Os dez mandamentos – fato histórico ou regra de conduta para o cristão?

Os Dez Mandamentos da Lei de Deus refletem o moral e o espiritual, provando que estes têm sua fonte e valor eterno no Criador

Os Dez Mandamentos de Deus nos foram colocados por Ele como ferramentas para tornar nossa vida feliz e agradável aos Seus olhos. Eles não resultam de um capricho divino, mas do cuidado do Senhor para conosco. Por isso, é necessário que valorizemos os Dez Mandamentos como imperativos absolutos de Deus para nós hoje e que sigamos esses princípios na sua letra e no seu espírito.

Numa rápida enquete feita por Comunhão com pessoas que transitavam pelo Centro
de Vitória, num sábado à tarde, a conclusão já esperada: ninguém soube relacionar quais são os Dez Mandamentos, descritos no Velho Testamento. Essa confusão ou desconhecimento não é obra do acaso, e aponta uma realidade: a do afastamento do homem de Deus e Seus princípios.

E nossa sociedade sofre com isso. Percebemos o impacto que ela reflete ao deparar com o crescente aumento da violência, da desobediência dos filhos, do adultério, da falsidade entre as pessoas, do apego ao que é material etc.

Você já parou para refletir sobre, como seria nossa sociedade se as pessoas cumprissem o que Deus determinou em Êxodo 20:1-17 (repetido em Deuteronômio 5:7-21)?

Os Dez Mandamentos

Durante o êxodo, a Bíblia relata que depois da travessia do mar Vermelho, os israelitas vagaram durante 40 anos no deserto. No alto do monte Sinai, Deus revelou-se a Moisés, que recebeu as “Tábuas da Lei”, os Dez Mandamentos gravados em duas tábuas de pedra.

Nas quatro décadas da caminhada no deserto Deus falou diretamente com Moisés (Ex 14:15) e deu todas as leis a serem seguidas por Seu “povo eleito”: os Dez Mandamentos, o conjunto de leis sociais e penais, as regras dos alimentos, os direitos sobre propriedades. Tudo foi transmitido por Deus a Moisés, que retransmitia cada palavra ao povo que o seguia.

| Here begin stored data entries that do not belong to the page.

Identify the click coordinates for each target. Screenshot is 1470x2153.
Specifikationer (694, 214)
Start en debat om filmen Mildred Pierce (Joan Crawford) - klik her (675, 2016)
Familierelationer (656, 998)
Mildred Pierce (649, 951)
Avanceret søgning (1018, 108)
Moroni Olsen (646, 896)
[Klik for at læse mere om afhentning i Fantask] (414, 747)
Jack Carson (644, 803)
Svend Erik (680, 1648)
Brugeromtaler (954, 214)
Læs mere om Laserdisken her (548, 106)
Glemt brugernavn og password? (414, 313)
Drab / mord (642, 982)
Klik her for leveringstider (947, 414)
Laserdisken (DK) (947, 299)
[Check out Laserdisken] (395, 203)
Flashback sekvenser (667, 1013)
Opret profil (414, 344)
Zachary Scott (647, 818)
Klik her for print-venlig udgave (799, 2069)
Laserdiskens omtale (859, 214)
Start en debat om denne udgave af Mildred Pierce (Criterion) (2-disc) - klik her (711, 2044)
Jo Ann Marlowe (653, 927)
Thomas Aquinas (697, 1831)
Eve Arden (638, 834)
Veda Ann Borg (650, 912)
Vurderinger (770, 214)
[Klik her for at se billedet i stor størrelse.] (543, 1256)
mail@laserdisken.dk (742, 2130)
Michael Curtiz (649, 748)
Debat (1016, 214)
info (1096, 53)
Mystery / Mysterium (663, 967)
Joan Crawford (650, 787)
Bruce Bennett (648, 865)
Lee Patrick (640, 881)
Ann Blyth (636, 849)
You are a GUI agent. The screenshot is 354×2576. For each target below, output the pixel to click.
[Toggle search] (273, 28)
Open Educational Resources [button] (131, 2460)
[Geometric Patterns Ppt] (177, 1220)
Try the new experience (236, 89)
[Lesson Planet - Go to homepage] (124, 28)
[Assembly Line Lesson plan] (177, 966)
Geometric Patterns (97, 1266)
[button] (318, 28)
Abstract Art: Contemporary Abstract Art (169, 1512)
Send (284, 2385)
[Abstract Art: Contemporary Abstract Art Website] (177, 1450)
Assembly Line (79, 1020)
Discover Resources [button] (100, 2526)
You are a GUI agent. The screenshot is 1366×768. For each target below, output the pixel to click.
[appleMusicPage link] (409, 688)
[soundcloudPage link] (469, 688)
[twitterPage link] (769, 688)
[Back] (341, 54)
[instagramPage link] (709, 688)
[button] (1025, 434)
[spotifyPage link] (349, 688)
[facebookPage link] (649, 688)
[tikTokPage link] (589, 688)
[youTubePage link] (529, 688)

Ao revelar-se para Moisés, Deus estabelecia uma aliança com os filhos de Israel, que, mesmo assim, desviaram-se da crença em um único Deus, adorando um bezerro de ouro, enquanto Moisés dialogava com Deus no alto do monte Sinai. Os Dez Mandamentos da Lei de Deus refletem o moral e o espiritual, provando que estes têm sua fonte e valor eterno no Criador. São eles:

1. Não terás outros deuses diante de mim;

2. Não farás para ti imagem de escultura, não te curvarás a elas, nem as servirás;

3. Não pronunciarás o nome do Senhor teu Deus em vão;

4. Lembra-te do dia do sábado para o santificar. Seis dias trabalharás, mas o sétimo dia é o sábado do Senhor teu Deus, não farás nenhuma obra;

5. Honra o teu pai e tua mãe;

6. Não matarás;

7. Não adulterarás;

8. Não furtarás;

9. Não dirás falso testemunho, não mentirás;

10. Não cobiçarás a mulher do próximo, nem a sua casa e seus bens.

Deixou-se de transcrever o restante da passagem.